Rate limiting is a strategy for limiting network traffic. It puts a cap on how often someone can repeat an action within a certain timeframe – for instance, trying to log in to an account. Rate limiting can help stop certain kinds of malicious bot activity. It can also reduce strain on web servers. However, rate limiting is not a complete solution for managing bot activity.

What Are the Main Uses of Rate Limiting?

The primary aim of rate limiting is ensuring fair use of shared resources. Beyond that, rate limiting is a versatile technique that organizations may make use of for a wide variety of reasons.

Rate Limiting Offers Extra Security

Rate limiting prevents denial of service (DoS) attacks. In a DoS attack, a malicious user initiates a massive number of service requests to bring down the system. For example, if a concert promoter and ticket sales website gets a million requests in a second once a concert goes on sale, it will choke the system, and the webserver and database may become unavailable. With rate limiting, the website can prevent any such attempts. A denial of service attack can even happen even if the client does not have any wrong intent. It happens when there is an error in the system that issues the request (client-side). Rate limiting also prevents such unintended attacks.

Access Control

Rate limiting not only deals with limiting the number of requests, but it can be modified to limit the level of access also. For example, if there is an API-based service to view and modify the personal details of a user, the rate-limiting algorithm can implement different access levels. One set of users can only view the personal details, while the second set can both view and modify the details.

Metering for APIs

In API business models, rate limiting can be used for metering the usage. For example, if a user has signed up for a plan that allows 1000 API requests per hour, the rate limiting logic will restrict any API request above the cap. Also, the rate limiting algorithm can dynamically allow the user to purchase more requests per second.

Guarantees Performance

A key objective of implementing rate limiting logic is to ensure the performance of an API. When the system allows unlimited requests, the performance of the server degrades and slows down the API. In extreme cases, the server might fail to take up any requests. This may lead to cascading failures in a distributed system, where the load from the non-functioning server is distributed to the other servers and gradually overloads them. Rate limiting prevents this condition by either restricting the requests at the user level or the server level.

Ensures Availability

One of the main requirements of API-based services is their 24/7 availability. Every second, thousands of users access an API. Even a few seconds of outage can result in a huge loss for the organization.

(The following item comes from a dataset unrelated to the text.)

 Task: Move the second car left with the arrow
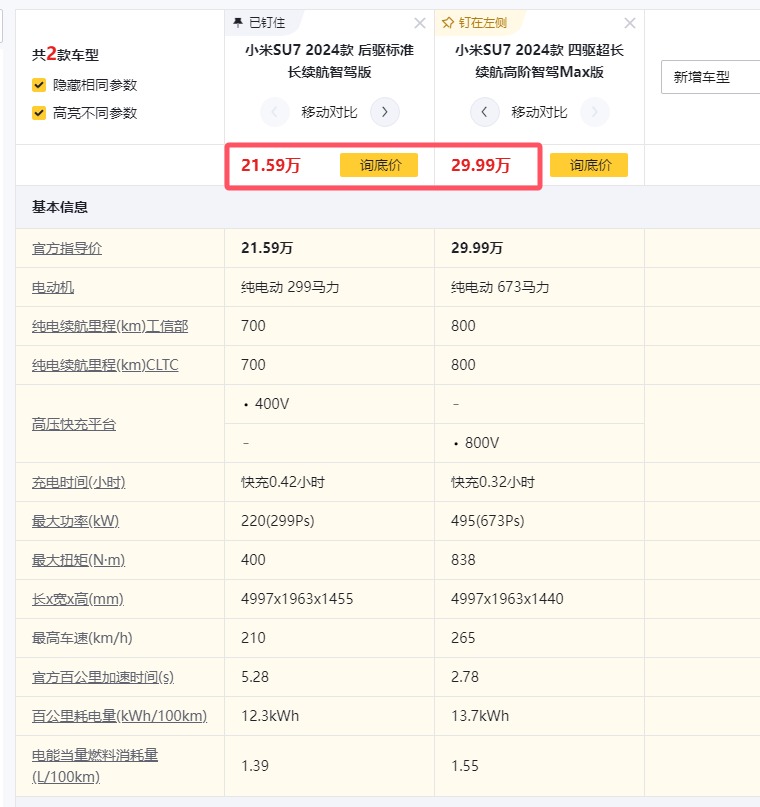tap(484, 112)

Therefore, it is in the best interest of every organization to strive for zero downtime. Rate limiting and other techniques like load-sharing allow for organizations to restrict the sudden bursts in APIrequests and ensure the system’s availability.

What kinds of bot attacks are stopped by rate limiting?

Rate limiting is often employed to stop bad bots from negatively impacting a website or application. Bot attacks that rate limiting can help mitigate include:

  • Brute force attacks
  • DoS and DDoS attacks
  • Web scraping

How does rate limiting work?

Rate limiting also protects against API overuse, which is not necessarily malicious or due to bot activity, but is important to prevent nonetheless.

Rate limiting runs within an application, rather than running on the web server itself. Typically, rate limiting is based on tracking the IP addresses that requests are coming from, and tracking how much time elapses between each request. The IP address is the main way an application identifies who or what is making the request.

A rate limiting solution measures the amount of time between each request from each IP address, and also measures the number of requests within a specified timeframe. If there are too many requests from a single IP within the given timeframe, the rate limiting solution will not fulfill the IP address's requests for a certain amount of time.

Essentially, a rate-limited application will say, "Hey, slow down," to unique users that are making requests at a rapid rate. This is comparable to a police officer who pulls over a driver for exceeding the road's speed limit, or to a parent who tells their child not to eat so much candy in such a short span of time.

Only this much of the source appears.